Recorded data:
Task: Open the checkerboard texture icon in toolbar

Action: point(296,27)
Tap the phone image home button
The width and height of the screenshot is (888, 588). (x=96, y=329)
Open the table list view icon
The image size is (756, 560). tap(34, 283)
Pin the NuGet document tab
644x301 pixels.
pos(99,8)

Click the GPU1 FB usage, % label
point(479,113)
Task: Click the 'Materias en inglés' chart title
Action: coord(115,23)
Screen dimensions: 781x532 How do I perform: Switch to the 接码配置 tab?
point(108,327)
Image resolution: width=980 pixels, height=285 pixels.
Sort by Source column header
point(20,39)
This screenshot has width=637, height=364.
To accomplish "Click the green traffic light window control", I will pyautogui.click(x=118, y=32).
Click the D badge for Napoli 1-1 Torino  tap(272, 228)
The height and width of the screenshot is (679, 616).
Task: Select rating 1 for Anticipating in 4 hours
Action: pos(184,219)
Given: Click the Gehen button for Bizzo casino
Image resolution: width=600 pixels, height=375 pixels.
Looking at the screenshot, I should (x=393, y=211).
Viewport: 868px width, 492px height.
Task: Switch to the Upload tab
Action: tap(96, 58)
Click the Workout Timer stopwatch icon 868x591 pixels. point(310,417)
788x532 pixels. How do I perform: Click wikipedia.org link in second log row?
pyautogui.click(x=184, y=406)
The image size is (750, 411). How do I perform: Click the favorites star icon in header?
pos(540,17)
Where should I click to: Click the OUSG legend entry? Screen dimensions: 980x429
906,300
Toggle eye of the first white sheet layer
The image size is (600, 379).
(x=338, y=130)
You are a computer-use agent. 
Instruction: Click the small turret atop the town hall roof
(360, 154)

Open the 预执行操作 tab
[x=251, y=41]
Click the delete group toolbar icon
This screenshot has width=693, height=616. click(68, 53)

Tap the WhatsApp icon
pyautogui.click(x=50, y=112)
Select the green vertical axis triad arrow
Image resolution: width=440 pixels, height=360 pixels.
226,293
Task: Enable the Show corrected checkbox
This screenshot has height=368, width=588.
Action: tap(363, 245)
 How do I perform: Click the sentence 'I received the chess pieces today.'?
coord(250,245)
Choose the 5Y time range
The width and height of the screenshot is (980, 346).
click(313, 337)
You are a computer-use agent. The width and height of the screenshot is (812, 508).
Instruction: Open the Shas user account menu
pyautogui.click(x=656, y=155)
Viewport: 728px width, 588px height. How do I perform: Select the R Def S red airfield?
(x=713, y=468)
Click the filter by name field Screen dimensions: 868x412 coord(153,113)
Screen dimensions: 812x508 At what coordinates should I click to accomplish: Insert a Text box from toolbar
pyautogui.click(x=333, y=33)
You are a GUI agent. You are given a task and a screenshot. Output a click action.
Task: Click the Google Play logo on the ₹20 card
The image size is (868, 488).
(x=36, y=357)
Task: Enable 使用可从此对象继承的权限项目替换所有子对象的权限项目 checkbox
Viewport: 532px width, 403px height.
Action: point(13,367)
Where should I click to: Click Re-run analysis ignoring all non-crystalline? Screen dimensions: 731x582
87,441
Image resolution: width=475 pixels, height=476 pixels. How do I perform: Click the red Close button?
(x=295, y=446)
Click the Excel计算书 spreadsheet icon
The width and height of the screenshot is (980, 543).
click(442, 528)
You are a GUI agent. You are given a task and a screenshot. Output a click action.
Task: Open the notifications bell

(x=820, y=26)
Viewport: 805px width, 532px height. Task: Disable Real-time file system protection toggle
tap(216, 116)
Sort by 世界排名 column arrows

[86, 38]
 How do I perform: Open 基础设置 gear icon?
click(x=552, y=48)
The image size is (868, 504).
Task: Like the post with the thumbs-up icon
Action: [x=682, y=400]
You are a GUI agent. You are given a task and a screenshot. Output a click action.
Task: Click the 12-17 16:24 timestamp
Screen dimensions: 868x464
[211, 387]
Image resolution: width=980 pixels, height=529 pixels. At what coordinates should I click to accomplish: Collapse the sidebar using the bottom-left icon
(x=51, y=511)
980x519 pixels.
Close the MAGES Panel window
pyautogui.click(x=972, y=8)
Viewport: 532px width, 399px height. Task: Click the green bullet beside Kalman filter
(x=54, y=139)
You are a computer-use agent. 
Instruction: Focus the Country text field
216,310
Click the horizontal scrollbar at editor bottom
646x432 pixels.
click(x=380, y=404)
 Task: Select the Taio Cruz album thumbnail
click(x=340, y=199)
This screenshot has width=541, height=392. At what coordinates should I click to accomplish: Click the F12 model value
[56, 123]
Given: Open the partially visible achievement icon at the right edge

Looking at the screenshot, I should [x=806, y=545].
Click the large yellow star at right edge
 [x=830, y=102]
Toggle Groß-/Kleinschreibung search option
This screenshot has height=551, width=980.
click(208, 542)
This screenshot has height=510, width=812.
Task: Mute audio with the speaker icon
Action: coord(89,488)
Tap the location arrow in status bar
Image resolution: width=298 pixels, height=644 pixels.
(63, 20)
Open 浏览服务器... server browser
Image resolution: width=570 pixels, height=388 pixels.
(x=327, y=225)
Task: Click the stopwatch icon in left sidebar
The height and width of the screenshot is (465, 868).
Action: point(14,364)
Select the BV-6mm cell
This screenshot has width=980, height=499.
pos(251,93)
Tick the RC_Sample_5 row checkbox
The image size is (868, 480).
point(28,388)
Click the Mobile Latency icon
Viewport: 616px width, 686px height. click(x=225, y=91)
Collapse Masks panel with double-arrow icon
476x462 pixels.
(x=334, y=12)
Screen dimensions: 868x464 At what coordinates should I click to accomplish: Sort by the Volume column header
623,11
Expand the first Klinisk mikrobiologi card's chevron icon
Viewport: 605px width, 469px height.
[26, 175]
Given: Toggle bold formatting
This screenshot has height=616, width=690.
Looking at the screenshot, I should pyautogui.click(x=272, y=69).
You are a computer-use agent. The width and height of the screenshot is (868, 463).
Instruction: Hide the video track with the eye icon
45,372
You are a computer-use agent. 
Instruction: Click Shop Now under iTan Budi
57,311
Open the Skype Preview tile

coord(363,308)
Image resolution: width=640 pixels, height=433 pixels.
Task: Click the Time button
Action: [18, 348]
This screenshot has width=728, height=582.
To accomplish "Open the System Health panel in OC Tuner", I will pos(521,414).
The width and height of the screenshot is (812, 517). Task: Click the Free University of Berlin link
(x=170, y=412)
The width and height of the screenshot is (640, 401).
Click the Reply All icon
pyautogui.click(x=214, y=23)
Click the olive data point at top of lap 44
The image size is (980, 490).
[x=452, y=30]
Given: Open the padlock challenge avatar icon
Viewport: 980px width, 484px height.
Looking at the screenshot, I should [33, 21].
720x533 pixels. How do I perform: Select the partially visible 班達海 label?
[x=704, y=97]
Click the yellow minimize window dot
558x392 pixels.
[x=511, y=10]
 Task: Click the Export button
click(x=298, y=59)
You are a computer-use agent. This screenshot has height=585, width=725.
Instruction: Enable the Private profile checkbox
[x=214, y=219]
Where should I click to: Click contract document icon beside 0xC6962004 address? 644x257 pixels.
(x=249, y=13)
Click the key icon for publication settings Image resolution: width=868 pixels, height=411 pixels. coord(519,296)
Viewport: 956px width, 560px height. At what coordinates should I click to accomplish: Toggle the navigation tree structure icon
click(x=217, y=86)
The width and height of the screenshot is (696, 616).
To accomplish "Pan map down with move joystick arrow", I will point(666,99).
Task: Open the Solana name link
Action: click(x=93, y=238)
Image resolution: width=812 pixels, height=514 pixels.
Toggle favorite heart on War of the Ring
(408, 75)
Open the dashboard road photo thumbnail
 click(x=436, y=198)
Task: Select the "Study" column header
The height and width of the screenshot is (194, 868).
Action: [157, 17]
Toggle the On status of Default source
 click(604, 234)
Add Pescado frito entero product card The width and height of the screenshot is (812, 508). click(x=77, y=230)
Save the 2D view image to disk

- _Exercise details_
Above are the records; from them, give again exactly the lines from the one containing "Tap the location arrow in status bar" to the one containing "is (868, 463).", both lines included, and nothing more.

- _Answer to the exercise_
Tap the location arrow in status bar
Image resolution: width=298 pixels, height=644 pixels.
(63, 20)
Open 浏览服务器... server browser
Image resolution: width=570 pixels, height=388 pixels.
(x=327, y=225)
Task: Click the stopwatch icon in left sidebar
The height and width of the screenshot is (465, 868).
Action: point(14,364)
Select the BV-6mm cell
This screenshot has width=980, height=499.
pos(251,93)
Tick the RC_Sample_5 row checkbox
The image size is (868, 480).
point(28,388)
Click the Mobile Latency icon
Viewport: 616px width, 686px height. click(x=225, y=91)
Collapse Masks panel with double-arrow icon
476x462 pixels.
(x=334, y=12)
Screen dimensions: 868x464 At what coordinates should I click to accomplish: Sort by the Volume column header
623,11
Expand the first Klinisk mikrobiologi card's chevron icon
Viewport: 605px width, 469px height.
[26, 175]
Given: Toggle bold formatting
This screenshot has height=616, width=690.
Looking at the screenshot, I should pyautogui.click(x=272, y=69).
You are a computer-use agent. The width and height of the screenshot is (868, 463).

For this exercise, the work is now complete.